The numbers have been moving upward for decades. Diagnosis has broadened, awareness has grown, clinical tools have improved, and more adults are finding themselves in a frame that was previously applied only to children. None of this means more people are Autistic than used to be. It means the counting has caught up, slightly, with the population.
Whose counting catches up
The counting has not caught up with everyone. Autistic girls and women are still diagnosed later than boys and men, and in smaller numbers, because most diagnostic tools were validated on boys and men and miss the different ways autism presents when masked well. Autistic people of colour are still diagnosed later and in smaller numbers than white Autistic people, for reasons that are racial, structural, and old. Autistic adults are still underdiagnosed, everywhere, because the public conversation frames autism as a childhood condition. First Nations Autistic people, refugee and migrant Autistic people, transgender and non-binary Autistic people, working class Autistic people, are all underrepresented in the figures. The figures reflect who gets assessed, not who exists.
When governments quote prevalence, they tend to pair it with a cost figure. The lifetime cost of supporting an Autistic person. This is a sleight of hand. Unemployment. Homelessness. Preventable mental health crises. Avoidable hospitalisations. Incarceration. The absence of early support. The absence of workplace adjustment. The absence of an educational environment that took five minutes to understand the student in front of it. Every one of those costs is a design failure in the systems, not a levy imposed by the person.
The cost figure sleight of hand
When inclusive systems are built, the bills drop.

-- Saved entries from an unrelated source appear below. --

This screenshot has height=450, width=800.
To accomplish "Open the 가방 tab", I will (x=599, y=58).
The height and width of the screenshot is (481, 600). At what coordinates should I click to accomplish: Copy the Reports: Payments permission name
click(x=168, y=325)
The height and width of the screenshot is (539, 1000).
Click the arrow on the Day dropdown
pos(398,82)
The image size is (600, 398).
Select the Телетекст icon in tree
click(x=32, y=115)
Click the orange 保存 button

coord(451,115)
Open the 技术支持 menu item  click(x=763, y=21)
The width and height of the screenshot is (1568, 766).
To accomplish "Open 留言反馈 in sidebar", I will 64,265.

Autistic-led design, early and neurodiversity-affirming support, workplaces that make reasonable adjustments, schools that teach to difference rather than against it, all produce better life outcomes and better fiscal outcomes. The evidence on this has been clear for some time.

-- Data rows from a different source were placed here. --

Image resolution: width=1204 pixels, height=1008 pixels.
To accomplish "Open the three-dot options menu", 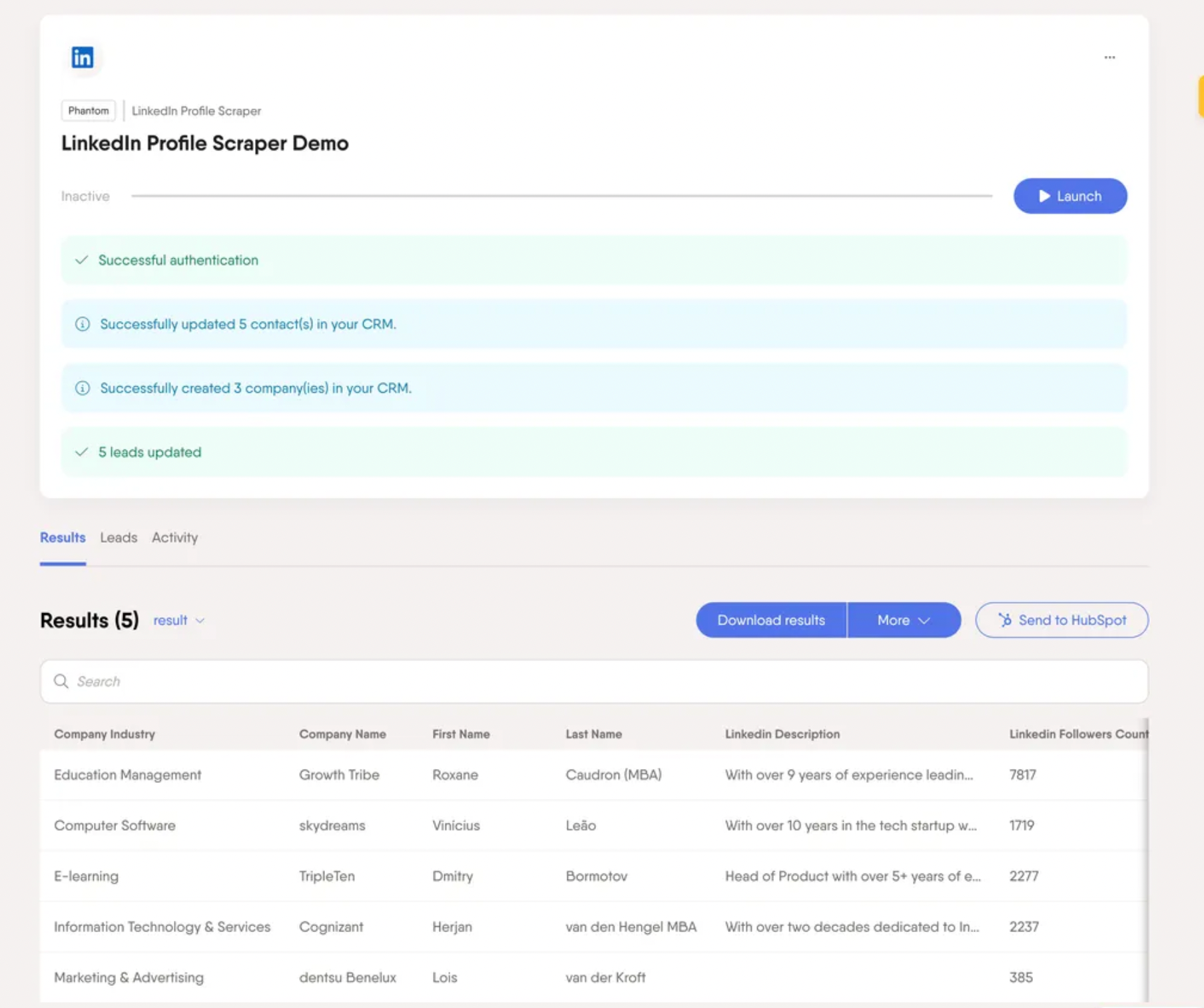I will point(1109,58).
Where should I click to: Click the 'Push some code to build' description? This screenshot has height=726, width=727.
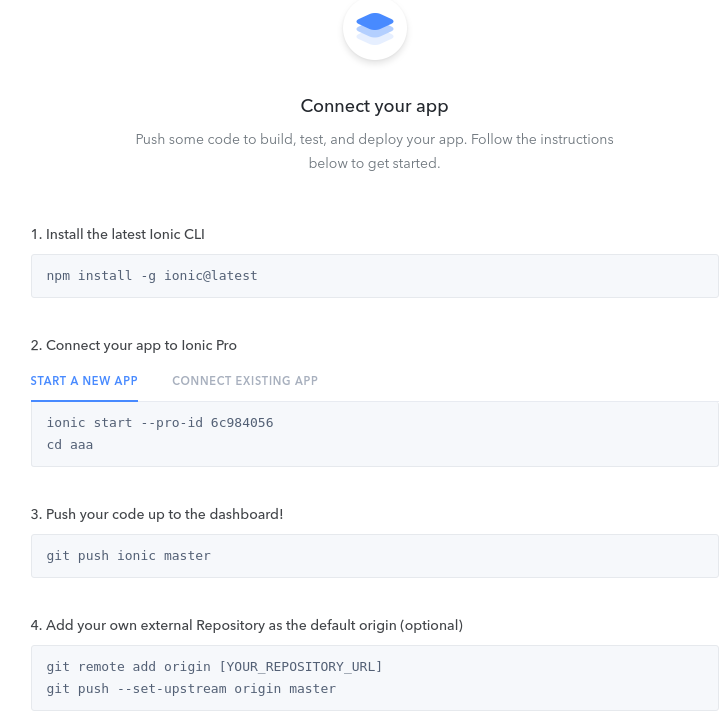coord(374,139)
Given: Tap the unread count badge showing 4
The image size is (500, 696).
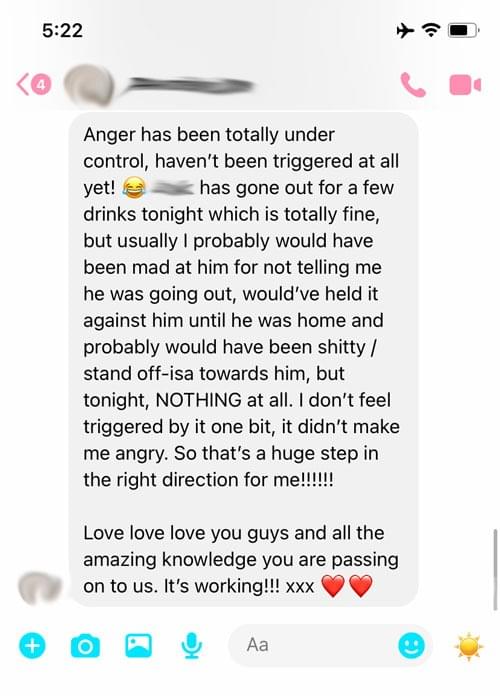Looking at the screenshot, I should pyautogui.click(x=41, y=84).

There is a deeper problem with the numbers debate, which is that it treats autism as a line item to be managed. The number of us. The cost of us. The burden of us. We are not a burden. We are a neurotype, part of human variation, and the variation is neither the problem nor the solution. The systems are the variable.
If you are a policymaker reading this, the number you should care about is not prevalence. It is the number of Autistic people in your jurisdiction who are excluded from education, work, housing, health, or safety, because a system was built without them in mind. That number you can change. Prevalence is not yours to adjust.
What policymakers should care about
Autism is trending. The systems have not noticed. The numbers are one more place that is true.